[Pointing records for text and elements]
--
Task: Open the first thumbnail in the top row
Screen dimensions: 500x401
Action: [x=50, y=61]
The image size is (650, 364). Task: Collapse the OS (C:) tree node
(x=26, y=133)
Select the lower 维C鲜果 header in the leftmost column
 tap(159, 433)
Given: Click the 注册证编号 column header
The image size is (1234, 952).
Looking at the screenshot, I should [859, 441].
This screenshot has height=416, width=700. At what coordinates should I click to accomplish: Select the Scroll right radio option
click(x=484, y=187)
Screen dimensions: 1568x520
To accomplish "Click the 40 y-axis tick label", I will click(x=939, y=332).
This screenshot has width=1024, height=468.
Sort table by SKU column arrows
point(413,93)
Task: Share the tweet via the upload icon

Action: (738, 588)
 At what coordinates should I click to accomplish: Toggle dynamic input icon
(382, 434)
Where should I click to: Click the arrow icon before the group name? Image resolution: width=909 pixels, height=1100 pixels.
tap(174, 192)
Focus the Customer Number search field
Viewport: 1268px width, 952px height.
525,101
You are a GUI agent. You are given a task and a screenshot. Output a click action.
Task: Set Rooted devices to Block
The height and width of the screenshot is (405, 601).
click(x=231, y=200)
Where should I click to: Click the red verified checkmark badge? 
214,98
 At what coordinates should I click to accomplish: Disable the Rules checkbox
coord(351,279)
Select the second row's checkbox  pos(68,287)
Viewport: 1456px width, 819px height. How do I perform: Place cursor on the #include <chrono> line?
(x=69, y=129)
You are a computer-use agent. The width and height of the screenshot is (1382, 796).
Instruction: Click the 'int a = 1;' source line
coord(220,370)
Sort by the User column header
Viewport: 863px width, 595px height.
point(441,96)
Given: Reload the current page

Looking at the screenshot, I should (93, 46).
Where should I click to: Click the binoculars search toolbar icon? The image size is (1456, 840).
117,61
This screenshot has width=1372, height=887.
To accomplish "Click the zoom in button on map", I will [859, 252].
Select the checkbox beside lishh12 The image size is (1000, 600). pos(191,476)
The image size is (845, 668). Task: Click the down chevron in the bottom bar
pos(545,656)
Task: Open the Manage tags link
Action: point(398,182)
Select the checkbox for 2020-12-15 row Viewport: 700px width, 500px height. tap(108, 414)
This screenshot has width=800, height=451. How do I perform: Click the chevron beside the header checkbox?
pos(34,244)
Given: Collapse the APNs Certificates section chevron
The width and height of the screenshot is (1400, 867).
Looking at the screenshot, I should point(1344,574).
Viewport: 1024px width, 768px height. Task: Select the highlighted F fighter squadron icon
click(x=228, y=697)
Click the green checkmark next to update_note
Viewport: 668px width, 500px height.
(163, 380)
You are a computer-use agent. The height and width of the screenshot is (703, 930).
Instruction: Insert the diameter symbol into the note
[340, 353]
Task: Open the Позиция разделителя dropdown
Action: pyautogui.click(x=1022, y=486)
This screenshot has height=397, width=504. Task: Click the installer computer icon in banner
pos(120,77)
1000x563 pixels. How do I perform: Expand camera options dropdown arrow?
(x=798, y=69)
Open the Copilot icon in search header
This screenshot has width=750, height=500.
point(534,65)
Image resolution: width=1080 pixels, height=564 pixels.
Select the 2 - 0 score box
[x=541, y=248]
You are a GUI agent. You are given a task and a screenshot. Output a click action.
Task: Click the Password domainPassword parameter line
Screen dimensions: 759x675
--
▶ PROBLEM
Reproduce the material without changes, from the line containing "At what coordinates should I click to accomplish: Disable" up to and including the line containing "Select the checkbox beside".

▶ COMPLETED TASK
 At what coordinates should I click to accomplish: Disable the Rules checkbox
coord(351,279)
Select the second row's checkbox  pos(68,287)
Viewport: 1456px width, 819px height. How do I perform: Place cursor on the #include <chrono> line?
(x=69, y=129)
You are a computer-use agent. The width and height of the screenshot is (1382, 796).
Instruction: Click the 'int a = 1;' source line
coord(220,370)
Sort by the User column header
Viewport: 863px width, 595px height.
point(441,96)
Given: Reload the current page

Looking at the screenshot, I should (93, 46).
Where should I click to: Click the binoculars search toolbar icon? The image size is (1456, 840).
117,61
This screenshot has width=1372, height=887.
To accomplish "Click the zoom in button on map", I will [859, 252].
Select the checkbox beside lishh12 The image size is (1000, 600). pos(191,476)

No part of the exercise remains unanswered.